YOUR OBJECTIVE:
Put the lines of the records running from the one containing "This screenshot has" through the end of the records into a JSON list of strings, one string per line, with blank lines left out. Omit the pictures from your answer.

Records for pointing at text and elements:
-------------------------

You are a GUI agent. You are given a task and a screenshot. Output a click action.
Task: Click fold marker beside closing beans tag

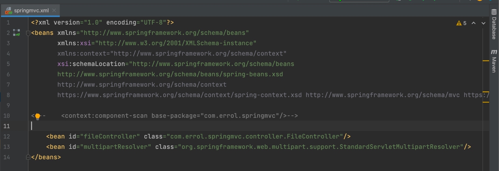tap(28, 157)
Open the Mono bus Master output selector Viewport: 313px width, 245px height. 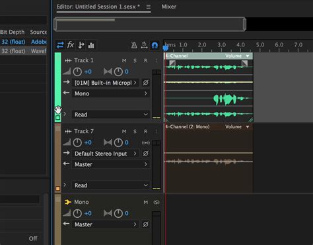[105, 224]
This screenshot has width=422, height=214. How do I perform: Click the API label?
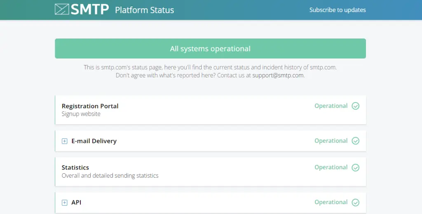[76, 202]
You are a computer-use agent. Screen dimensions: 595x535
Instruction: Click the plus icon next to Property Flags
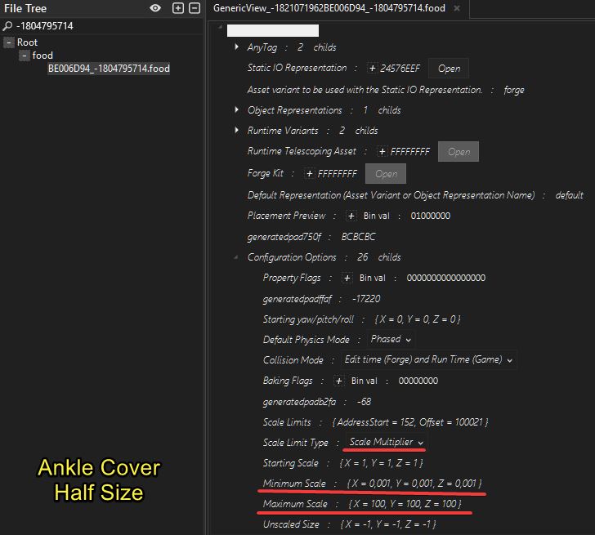[x=347, y=278]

-------------------------

TASK ANSWER:
[
  "This screenshot has width=422, height=214. How do I perform: Click the API label?",
  "[76, 202]",
  "You are a computer-use agent. Screen dimensions: 595x535",
  "Instruction: Click the plus icon next to Property Flags",
  "[x=347, y=278]"
]